I am reading John Lee's Introduction to Topological Manifolds and I have a question about the proof of Proposition 5.5, which states that every $n$-cell of an $n$-dimensional CW complex $X$ is an open subset of $X$. The proof is as follows:
Suppose $e_0$ is an $n$-cell of $X$. If $\Phi\colon D\to X$ is a characteristic map for $e_0$, then $\Phi$, considered as a map onto $\overline{e_0}$, is a quotient map by the closed map lemma. Since $\Phi^{-1}(e_0)=\operatorname{Int}D$ is open in $D$, it follows that $e_0$ is open in $\overline{e_0}$. On the other hand, if $e$ is any other cell of $X$, then $e_0\cap e=\varnothing$, so $e_0\cap\overline{e}$ is contained in $\overline{e}\setminus e$, which in turn is contained in a union of finitely many cells of dimension less than $n$. Since $e_0$ has dimension $n$, it follows that $e_0\cap\overline{e}=\varnothing$. Thus the intersection of $e_0$ with the closure of every cell is open, so $e_0$ is open in $X$ by condition (W).
I don't understand why closure finiteness is necessary here. Is it not enough to just say that $\overline{e}\setminus e$ is contained in the union of all cells of dimension less than $n$?
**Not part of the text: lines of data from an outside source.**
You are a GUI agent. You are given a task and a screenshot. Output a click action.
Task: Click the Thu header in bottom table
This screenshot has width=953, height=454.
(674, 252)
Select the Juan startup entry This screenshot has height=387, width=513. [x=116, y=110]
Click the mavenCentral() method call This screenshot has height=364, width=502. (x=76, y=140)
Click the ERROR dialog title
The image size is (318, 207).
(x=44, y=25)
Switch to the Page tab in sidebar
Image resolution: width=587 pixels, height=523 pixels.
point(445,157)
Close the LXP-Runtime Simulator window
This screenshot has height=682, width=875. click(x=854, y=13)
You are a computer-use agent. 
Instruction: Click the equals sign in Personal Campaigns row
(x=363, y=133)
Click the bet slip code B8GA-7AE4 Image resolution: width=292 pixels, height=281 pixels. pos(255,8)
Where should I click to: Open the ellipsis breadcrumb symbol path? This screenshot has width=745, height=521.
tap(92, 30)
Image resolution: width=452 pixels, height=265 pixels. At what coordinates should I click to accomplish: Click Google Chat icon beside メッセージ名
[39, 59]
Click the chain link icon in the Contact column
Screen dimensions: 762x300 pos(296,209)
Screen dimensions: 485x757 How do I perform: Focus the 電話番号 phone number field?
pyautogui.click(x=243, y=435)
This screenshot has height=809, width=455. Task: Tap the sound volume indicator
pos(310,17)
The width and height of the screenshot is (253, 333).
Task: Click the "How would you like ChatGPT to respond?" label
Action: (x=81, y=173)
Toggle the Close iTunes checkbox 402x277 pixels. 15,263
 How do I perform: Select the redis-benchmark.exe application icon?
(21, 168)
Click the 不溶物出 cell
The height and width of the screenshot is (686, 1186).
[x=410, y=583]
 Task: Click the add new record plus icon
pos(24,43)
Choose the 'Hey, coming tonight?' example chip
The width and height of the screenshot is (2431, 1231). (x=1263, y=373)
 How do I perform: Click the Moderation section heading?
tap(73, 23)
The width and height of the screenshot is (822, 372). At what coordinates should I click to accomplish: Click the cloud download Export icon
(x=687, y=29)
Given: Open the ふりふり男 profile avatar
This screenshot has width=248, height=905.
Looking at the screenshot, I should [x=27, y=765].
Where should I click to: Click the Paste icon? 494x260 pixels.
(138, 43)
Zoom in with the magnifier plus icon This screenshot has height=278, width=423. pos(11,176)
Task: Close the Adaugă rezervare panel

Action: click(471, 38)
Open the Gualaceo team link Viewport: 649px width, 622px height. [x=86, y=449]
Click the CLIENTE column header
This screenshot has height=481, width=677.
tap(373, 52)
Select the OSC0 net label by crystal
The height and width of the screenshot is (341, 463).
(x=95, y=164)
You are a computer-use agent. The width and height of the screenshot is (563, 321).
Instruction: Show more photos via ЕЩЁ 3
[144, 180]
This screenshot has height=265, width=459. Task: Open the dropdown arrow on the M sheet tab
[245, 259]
Yeah, you seem to be right. I'm not sure why I mentioned "finitely many" in the proof; maybe I was just thinking about relating this fact directly back to the definition of a CW complex. But in fact, as you pointed out, the proof works without the closure-finiteness condition. (It does, however, require condition (W), the coherent topology condition.)